This week is always the weirdest. Foggy, disorienting, cozy, lovely. I can’t decide if I need to travel next year or take the week off from work or repeat this year’s events… I floated through halls and offices, visiting with coworkers, taking extra time with patient care, and then slipped out early most days to hang with my family before the sun set.
“Plants and animals don’t fight the winter; they don’t pretend it’s not happening and attempt to carry on living the same lives that they lived in the summer. They prepare. They adapt. They perform extraordinary acts of metamorphosis to get them through. Winter is a time of withdrawing from the world, maximising scant resources, carrying out acts of brutal efficiency and vanishing from sight; but that’s where the transformation occurs. Winter is not the death of the life cycle, but its crucible.”
— Katherine May
Winter Solstice tells us we have turned another year. I had no idea I’d grow to treasure this day when I first moved to Alaska. I love this place and its people, and the person I am becoming thanks to both. Thanks, God.
Today my husband started counseling for the first time ever and loved it, but didn’t want to talk about it. Tonight I made tissue paper lanterns for our solstice party with friends, where we will look at each other in the cold dark and whisper we have turned another year. I am proud of both.

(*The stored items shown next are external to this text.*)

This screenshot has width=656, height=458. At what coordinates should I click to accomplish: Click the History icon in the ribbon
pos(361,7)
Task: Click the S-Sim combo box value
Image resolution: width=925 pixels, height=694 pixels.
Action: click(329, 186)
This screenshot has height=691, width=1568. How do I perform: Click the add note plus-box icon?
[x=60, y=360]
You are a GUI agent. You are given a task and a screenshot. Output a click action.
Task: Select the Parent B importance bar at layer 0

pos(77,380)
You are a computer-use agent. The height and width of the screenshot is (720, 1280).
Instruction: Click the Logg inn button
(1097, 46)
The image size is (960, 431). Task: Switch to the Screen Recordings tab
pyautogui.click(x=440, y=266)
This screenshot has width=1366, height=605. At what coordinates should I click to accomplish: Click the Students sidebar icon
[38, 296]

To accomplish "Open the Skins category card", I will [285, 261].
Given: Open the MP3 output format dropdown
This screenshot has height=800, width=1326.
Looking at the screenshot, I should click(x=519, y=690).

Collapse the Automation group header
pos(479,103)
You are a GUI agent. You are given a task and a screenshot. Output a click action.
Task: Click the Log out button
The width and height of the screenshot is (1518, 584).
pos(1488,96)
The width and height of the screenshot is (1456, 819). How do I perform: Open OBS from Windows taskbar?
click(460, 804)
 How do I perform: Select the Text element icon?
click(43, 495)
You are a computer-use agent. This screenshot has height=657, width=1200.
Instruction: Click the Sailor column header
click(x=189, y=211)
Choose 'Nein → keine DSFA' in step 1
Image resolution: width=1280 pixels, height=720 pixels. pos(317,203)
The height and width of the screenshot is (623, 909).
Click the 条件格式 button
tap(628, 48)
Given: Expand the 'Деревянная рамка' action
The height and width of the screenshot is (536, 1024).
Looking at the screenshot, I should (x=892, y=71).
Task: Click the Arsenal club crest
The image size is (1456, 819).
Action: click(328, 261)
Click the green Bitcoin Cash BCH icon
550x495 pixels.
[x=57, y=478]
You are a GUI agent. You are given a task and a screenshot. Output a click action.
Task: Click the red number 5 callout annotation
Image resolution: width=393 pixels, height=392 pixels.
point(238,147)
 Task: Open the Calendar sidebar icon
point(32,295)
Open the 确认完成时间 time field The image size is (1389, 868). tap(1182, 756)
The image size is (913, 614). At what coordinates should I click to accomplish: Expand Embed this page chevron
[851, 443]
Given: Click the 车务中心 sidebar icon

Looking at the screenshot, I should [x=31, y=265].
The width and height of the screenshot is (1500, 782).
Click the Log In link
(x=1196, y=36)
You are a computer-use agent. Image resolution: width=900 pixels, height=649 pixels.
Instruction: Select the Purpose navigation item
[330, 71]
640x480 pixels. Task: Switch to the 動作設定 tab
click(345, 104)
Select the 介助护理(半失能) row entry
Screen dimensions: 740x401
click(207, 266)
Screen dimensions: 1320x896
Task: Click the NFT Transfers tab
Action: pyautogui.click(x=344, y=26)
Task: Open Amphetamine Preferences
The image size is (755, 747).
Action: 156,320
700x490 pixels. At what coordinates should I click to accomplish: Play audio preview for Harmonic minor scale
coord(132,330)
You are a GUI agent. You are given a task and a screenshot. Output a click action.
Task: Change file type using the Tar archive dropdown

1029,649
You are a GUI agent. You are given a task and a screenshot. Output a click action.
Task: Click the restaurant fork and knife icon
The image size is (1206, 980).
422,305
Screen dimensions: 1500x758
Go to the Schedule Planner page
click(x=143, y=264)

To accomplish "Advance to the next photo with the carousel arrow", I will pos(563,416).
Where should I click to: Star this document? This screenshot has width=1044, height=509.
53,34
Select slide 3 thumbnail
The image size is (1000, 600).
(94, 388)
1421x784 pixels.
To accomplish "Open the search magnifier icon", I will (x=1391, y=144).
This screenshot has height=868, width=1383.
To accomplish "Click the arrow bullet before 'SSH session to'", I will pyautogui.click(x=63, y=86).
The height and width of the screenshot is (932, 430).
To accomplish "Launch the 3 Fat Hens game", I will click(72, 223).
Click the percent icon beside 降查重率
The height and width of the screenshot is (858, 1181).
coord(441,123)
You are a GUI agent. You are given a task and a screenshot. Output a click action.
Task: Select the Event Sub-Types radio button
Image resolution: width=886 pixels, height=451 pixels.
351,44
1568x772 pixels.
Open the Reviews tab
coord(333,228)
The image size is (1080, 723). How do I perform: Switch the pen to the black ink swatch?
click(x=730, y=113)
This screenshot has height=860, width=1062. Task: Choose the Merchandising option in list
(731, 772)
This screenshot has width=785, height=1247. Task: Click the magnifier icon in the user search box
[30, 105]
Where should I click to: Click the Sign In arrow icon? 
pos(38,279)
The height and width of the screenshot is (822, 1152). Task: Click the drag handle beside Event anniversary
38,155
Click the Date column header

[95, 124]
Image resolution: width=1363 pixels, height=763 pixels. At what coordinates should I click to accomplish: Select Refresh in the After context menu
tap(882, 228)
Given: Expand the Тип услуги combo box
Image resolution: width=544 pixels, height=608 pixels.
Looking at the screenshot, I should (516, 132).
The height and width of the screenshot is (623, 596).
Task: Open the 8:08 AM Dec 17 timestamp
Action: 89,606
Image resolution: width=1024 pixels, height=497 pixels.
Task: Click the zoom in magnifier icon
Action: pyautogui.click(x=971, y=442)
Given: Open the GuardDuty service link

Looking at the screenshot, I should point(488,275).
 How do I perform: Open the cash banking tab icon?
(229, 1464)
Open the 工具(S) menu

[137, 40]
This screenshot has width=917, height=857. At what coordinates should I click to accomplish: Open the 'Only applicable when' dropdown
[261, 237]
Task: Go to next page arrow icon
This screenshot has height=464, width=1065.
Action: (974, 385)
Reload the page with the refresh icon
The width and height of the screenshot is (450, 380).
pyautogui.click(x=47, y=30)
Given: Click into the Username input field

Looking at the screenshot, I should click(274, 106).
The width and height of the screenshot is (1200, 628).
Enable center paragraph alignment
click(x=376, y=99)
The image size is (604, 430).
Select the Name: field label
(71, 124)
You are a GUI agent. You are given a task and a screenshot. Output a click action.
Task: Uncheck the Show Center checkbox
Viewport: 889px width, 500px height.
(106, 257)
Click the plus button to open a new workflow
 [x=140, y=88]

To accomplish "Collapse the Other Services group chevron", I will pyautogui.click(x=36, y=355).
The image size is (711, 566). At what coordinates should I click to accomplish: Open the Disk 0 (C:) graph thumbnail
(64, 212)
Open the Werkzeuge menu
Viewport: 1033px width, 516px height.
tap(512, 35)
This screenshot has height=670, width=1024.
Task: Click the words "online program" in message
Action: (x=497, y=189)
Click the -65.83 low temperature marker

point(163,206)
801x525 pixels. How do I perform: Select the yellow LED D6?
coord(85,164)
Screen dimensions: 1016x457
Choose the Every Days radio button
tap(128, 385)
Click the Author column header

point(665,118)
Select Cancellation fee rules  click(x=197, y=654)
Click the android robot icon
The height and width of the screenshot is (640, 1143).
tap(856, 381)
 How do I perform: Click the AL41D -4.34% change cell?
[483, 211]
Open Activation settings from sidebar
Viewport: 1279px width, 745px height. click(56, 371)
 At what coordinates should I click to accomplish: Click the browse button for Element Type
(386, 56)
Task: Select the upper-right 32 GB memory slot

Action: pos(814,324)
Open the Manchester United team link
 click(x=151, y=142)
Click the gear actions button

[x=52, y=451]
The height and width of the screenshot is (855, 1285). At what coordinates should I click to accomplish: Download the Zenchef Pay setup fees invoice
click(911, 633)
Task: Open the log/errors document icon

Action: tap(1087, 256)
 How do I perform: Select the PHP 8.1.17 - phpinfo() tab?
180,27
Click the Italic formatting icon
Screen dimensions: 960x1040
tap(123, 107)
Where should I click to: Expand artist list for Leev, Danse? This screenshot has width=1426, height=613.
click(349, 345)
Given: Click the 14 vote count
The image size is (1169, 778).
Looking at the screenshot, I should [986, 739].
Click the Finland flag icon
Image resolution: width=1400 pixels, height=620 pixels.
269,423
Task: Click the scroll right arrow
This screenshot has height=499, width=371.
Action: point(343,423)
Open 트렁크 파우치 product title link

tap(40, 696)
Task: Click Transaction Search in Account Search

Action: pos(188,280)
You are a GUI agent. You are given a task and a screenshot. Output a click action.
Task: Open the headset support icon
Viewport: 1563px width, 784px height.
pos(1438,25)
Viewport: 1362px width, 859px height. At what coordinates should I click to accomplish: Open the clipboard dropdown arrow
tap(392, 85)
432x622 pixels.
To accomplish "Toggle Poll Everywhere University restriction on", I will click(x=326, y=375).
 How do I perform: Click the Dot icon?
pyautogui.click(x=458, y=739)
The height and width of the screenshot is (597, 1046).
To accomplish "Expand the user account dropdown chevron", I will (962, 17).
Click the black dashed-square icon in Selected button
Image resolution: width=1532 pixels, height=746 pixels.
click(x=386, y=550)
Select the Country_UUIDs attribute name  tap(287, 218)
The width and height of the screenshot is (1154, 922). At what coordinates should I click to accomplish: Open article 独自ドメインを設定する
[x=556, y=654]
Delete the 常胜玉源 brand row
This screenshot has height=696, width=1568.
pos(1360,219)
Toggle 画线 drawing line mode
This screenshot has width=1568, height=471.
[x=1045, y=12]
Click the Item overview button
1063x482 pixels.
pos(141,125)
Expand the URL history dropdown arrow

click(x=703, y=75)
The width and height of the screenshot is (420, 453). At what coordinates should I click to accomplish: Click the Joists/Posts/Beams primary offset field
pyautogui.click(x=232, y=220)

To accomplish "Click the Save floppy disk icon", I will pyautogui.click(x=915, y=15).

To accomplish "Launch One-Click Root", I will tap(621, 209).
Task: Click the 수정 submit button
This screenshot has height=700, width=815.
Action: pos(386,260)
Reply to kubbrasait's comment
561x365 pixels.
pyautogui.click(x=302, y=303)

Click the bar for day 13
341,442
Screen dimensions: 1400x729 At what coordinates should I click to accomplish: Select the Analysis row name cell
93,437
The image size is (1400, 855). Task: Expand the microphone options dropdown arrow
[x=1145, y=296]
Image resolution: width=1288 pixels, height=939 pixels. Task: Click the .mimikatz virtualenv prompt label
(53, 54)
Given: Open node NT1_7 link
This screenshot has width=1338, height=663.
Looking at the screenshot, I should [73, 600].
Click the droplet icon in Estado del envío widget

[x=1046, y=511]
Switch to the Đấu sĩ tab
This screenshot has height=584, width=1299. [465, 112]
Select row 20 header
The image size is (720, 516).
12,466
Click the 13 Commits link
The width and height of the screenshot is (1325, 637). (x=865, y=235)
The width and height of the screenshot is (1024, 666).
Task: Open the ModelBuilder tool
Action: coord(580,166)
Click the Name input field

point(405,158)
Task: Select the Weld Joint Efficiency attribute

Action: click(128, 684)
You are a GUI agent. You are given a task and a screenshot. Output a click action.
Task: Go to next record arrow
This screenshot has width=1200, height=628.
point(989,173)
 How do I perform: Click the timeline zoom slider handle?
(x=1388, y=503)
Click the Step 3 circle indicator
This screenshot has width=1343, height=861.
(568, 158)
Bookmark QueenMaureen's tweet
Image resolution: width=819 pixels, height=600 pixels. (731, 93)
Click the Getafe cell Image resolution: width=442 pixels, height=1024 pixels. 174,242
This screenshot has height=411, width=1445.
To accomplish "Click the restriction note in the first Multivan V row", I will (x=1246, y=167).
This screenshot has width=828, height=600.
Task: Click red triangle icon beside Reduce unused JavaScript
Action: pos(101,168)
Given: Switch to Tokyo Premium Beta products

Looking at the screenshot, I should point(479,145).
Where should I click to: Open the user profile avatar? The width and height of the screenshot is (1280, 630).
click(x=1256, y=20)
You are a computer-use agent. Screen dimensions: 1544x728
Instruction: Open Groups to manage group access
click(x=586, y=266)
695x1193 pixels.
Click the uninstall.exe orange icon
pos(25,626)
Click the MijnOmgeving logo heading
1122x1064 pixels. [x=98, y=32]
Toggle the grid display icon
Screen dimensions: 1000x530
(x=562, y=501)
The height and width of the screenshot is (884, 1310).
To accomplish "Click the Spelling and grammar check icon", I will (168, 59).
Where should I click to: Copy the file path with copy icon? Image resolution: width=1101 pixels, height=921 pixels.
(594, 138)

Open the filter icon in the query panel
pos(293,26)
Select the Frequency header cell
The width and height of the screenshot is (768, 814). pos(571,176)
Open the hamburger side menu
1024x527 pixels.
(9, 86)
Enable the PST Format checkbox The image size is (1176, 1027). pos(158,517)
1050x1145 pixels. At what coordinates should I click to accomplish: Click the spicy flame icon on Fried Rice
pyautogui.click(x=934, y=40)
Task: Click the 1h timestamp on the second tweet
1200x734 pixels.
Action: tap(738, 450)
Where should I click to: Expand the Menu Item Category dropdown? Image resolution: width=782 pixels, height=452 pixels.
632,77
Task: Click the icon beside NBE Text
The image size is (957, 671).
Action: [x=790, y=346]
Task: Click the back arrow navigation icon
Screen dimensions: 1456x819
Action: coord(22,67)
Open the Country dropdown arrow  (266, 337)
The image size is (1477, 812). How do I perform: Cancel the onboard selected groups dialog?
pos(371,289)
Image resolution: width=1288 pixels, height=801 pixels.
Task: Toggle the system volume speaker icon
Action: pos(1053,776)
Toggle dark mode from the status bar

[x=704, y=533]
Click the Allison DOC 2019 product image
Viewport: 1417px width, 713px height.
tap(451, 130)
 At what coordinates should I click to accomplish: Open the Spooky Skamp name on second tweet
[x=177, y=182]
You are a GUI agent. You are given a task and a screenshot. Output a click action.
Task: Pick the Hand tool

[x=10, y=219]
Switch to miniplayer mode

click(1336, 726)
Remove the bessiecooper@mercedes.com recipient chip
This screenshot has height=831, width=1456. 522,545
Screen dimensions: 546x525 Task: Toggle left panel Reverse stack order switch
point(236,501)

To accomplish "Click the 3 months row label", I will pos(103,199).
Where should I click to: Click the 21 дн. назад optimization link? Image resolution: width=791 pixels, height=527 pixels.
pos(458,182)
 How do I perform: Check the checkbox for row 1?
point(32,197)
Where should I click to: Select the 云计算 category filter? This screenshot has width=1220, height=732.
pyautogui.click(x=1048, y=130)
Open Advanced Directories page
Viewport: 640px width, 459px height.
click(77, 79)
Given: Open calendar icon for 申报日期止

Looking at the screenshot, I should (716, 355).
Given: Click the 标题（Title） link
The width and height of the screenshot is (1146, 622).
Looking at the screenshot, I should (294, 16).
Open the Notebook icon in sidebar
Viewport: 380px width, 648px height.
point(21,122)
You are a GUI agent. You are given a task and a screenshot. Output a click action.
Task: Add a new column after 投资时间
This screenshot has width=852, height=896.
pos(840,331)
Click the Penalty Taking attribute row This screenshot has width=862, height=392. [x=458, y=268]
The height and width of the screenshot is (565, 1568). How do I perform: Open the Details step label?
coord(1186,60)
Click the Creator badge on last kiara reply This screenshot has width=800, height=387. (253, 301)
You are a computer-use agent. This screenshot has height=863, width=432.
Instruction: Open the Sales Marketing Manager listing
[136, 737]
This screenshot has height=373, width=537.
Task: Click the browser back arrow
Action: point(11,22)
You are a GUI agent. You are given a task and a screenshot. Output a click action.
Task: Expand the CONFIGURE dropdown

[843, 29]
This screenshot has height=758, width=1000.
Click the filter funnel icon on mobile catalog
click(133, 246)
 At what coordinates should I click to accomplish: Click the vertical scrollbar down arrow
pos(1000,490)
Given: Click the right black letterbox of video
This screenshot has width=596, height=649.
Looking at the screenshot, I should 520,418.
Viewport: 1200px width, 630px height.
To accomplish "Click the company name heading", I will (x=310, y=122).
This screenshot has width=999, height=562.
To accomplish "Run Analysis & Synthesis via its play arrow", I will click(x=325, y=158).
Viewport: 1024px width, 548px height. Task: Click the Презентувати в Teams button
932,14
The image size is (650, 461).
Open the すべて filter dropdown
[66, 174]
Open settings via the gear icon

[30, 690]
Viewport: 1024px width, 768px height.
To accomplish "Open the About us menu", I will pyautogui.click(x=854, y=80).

Currently reading/recently-ish finished:
Outlawed, Anna North
On Rotation, Shirlene Obuobi
Straight A Leadership, Quint Studer
Good to Great and the Social Sectors, Jim Collins
The House in the Cerulean Sea, TJ Klune
The Bird Way, Jennifer Ackerman
Ithaca, Claire North
Wintering, Katherine May
A Thousand Ships, Natalie Haynes
No Ego, Cy Wakeman
The Hotel Nantucket, Elin Hilderbrand
December 16, 2022
I surprise myself every time I reference my baby and someone asks about her age. Good gracious, she’ll be ten on her next birthday. And then we attend events like our church staff Christmas party tonight and hold actual babies and remember how intense those years were and how quickly they’ve passed. I miss those days and I love the ones I’m in now.
We wrapped the Nutcracker today. We wrapped the college course I taught tonight. So much community, so many feelings, so much bittersweet relief. I’m glad my kids get to watch me say yes, and I’m glad my kids get to watch me end things as well.
My baby has taken to the stage like no creature I’ve ever seen. I wasn’t prepared for her to not need my help for a single second. From costume changes to choreography, she leans on her fellow cast members and waves a glittery I love you at me as she floats by. This is soul-shaking in the best way.